• What to work on
All lines in the material below that contain "Given" should be located and copied.

• Data records
.....
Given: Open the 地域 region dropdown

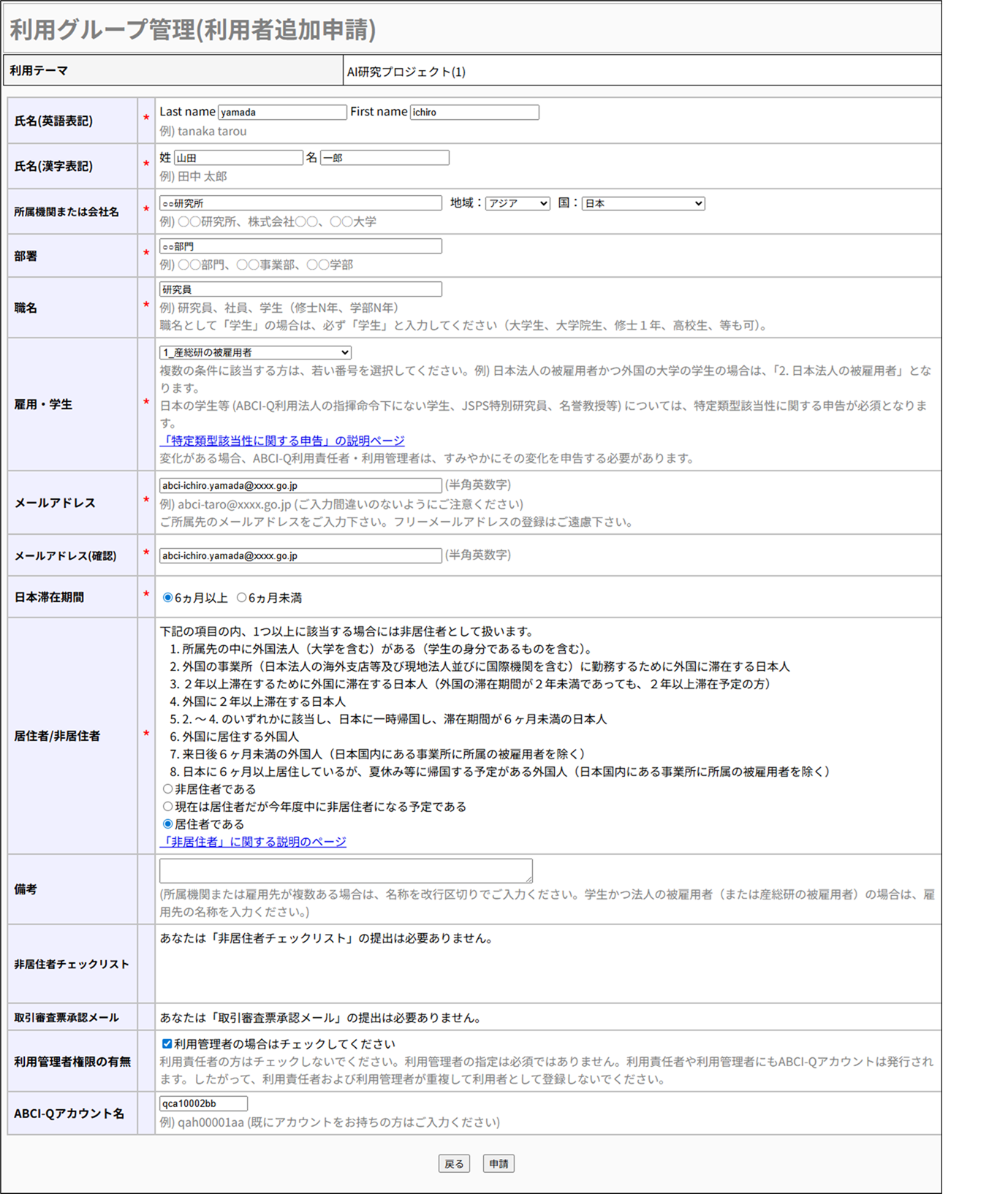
.....
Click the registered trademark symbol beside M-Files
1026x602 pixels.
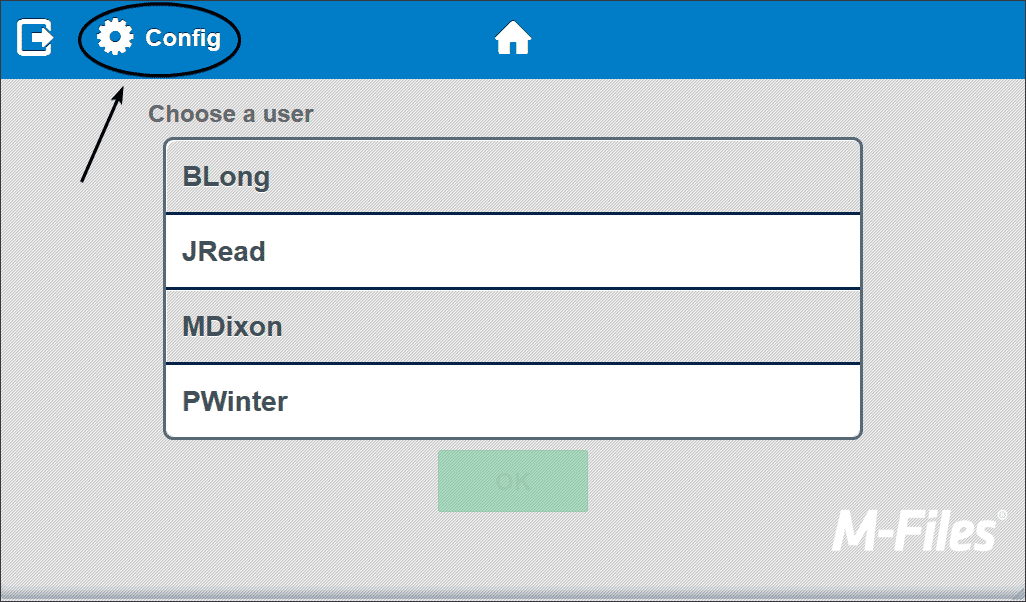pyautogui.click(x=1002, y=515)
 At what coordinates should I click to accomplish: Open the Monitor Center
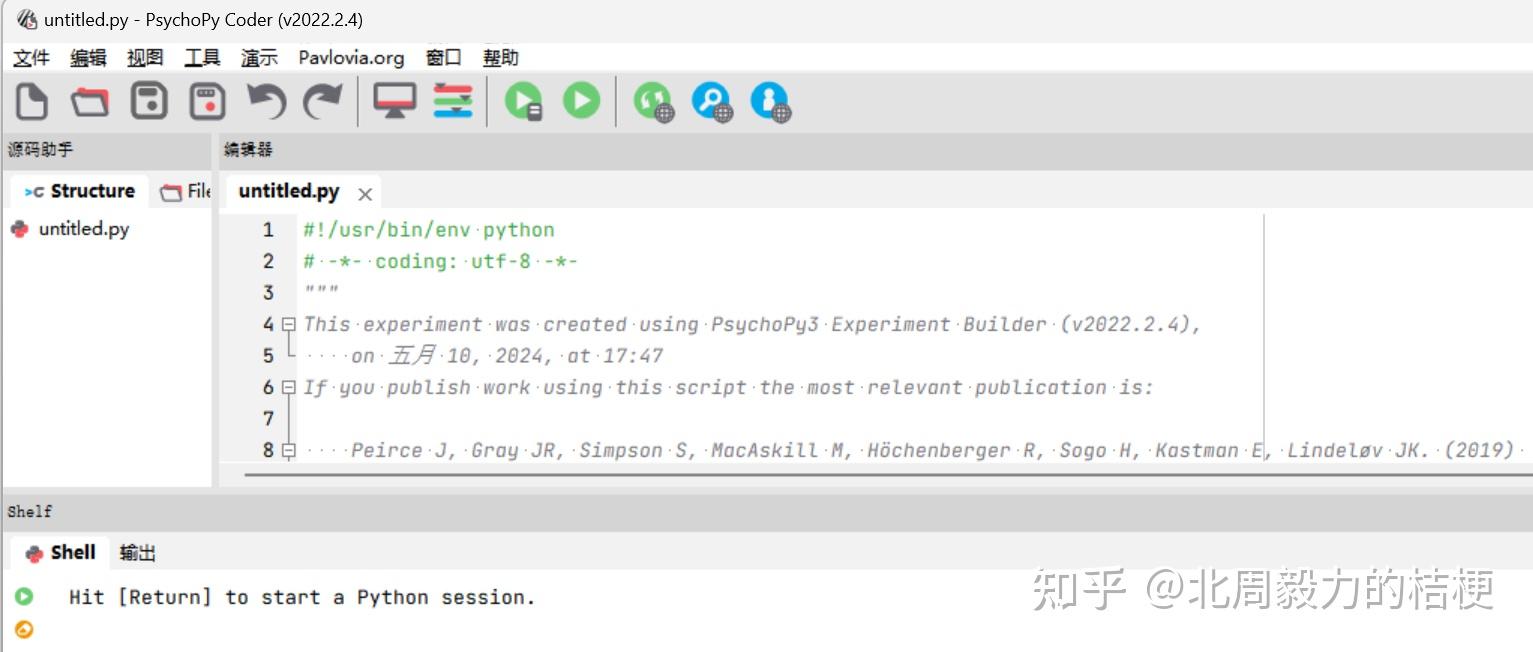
.....
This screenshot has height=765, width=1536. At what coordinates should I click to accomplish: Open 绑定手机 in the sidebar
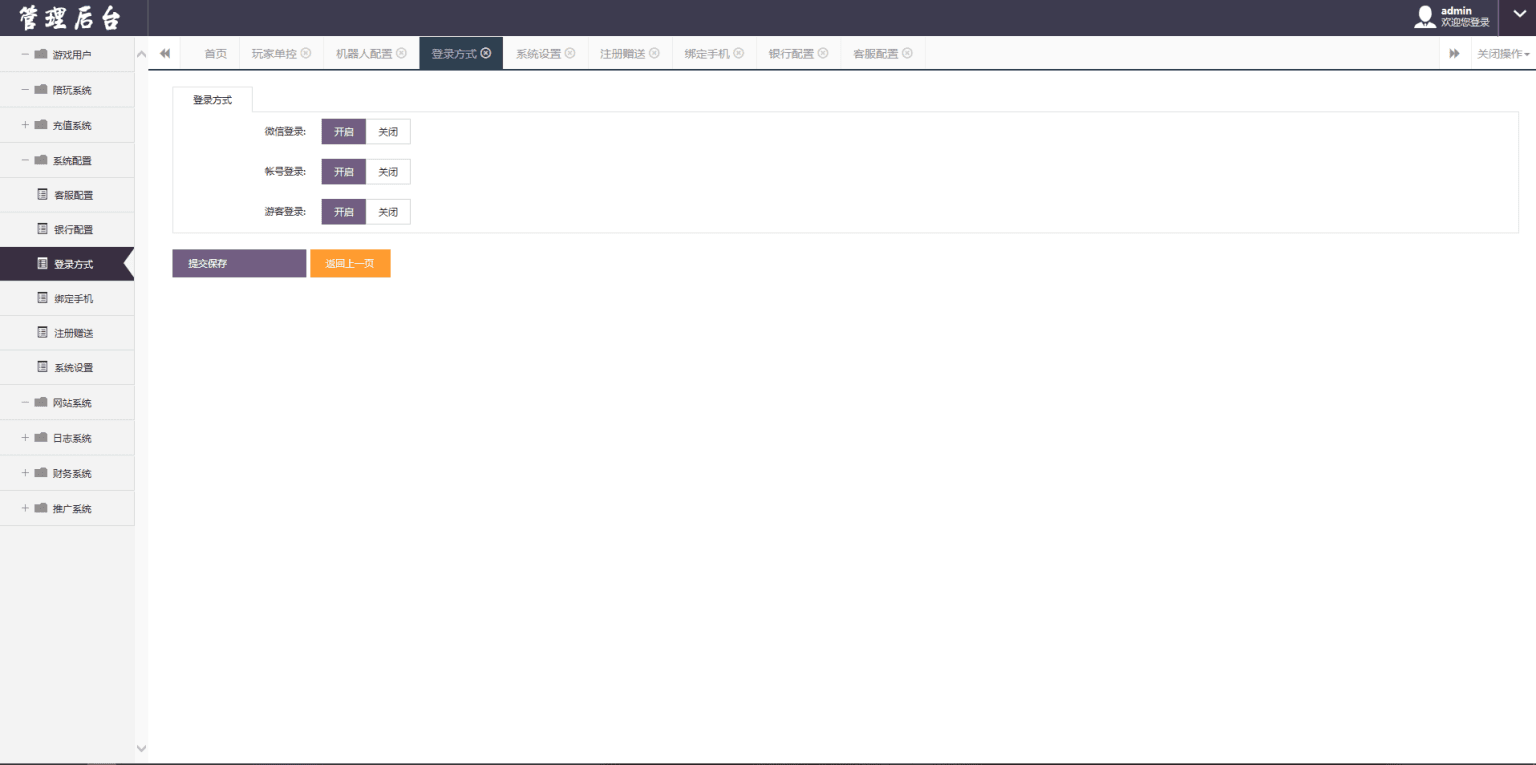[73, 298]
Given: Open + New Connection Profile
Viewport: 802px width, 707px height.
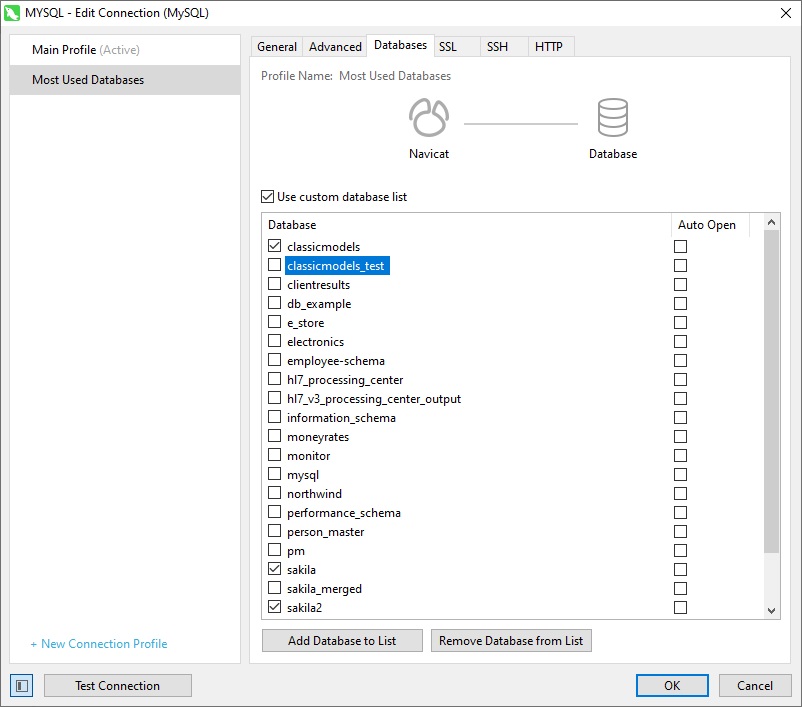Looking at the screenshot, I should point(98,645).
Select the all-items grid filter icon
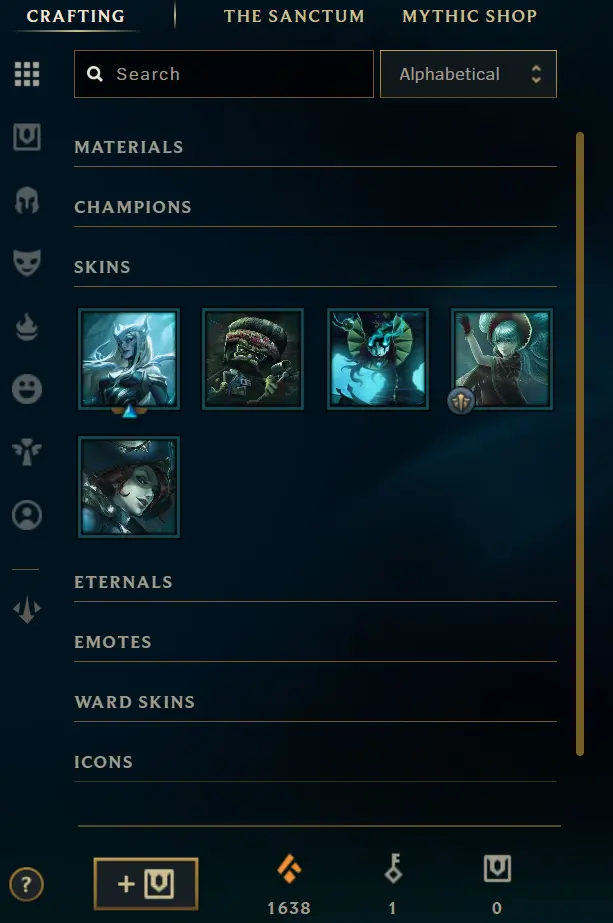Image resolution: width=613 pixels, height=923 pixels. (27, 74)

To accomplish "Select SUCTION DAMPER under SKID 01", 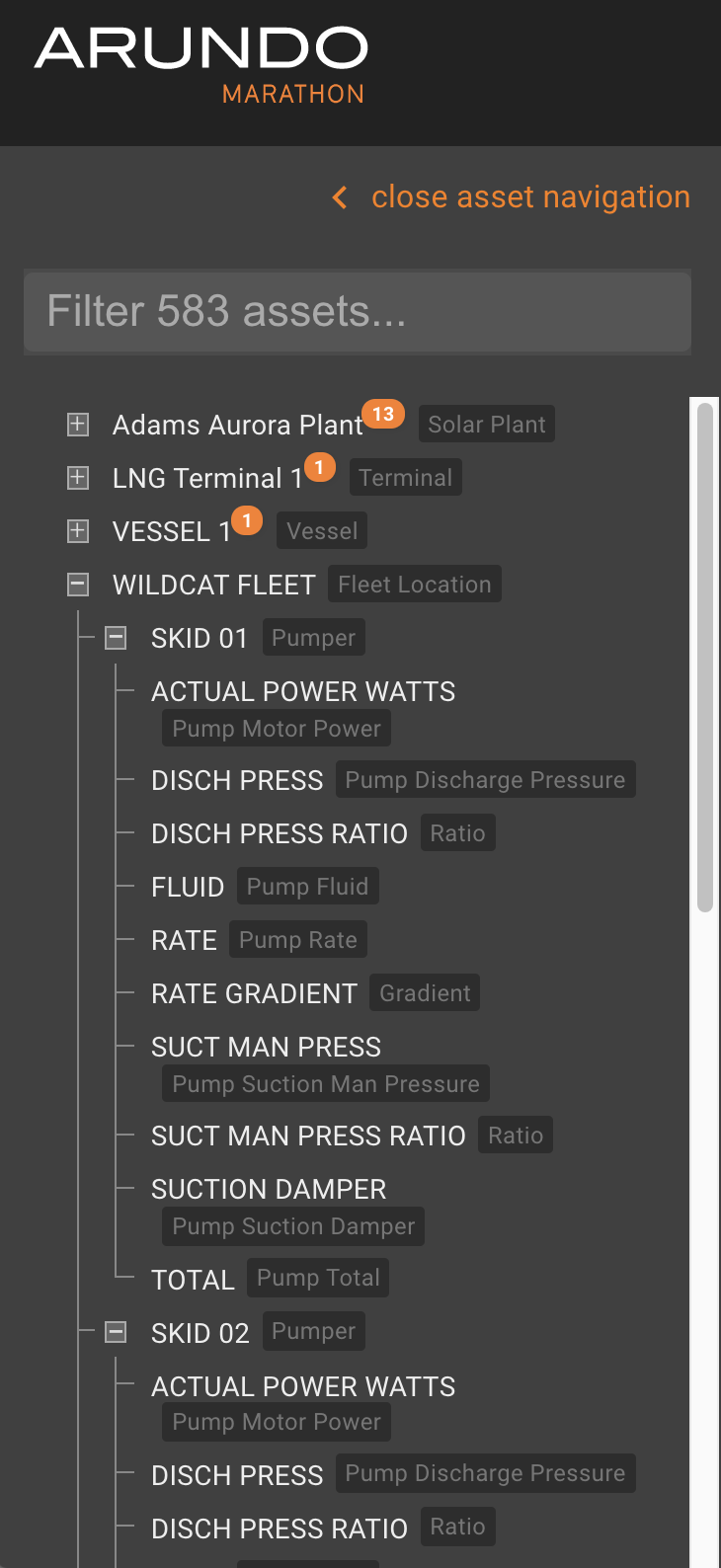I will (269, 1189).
.....
• Written solution
Given: Open the 地域 region dropdown
Given: Open + New Connection Profile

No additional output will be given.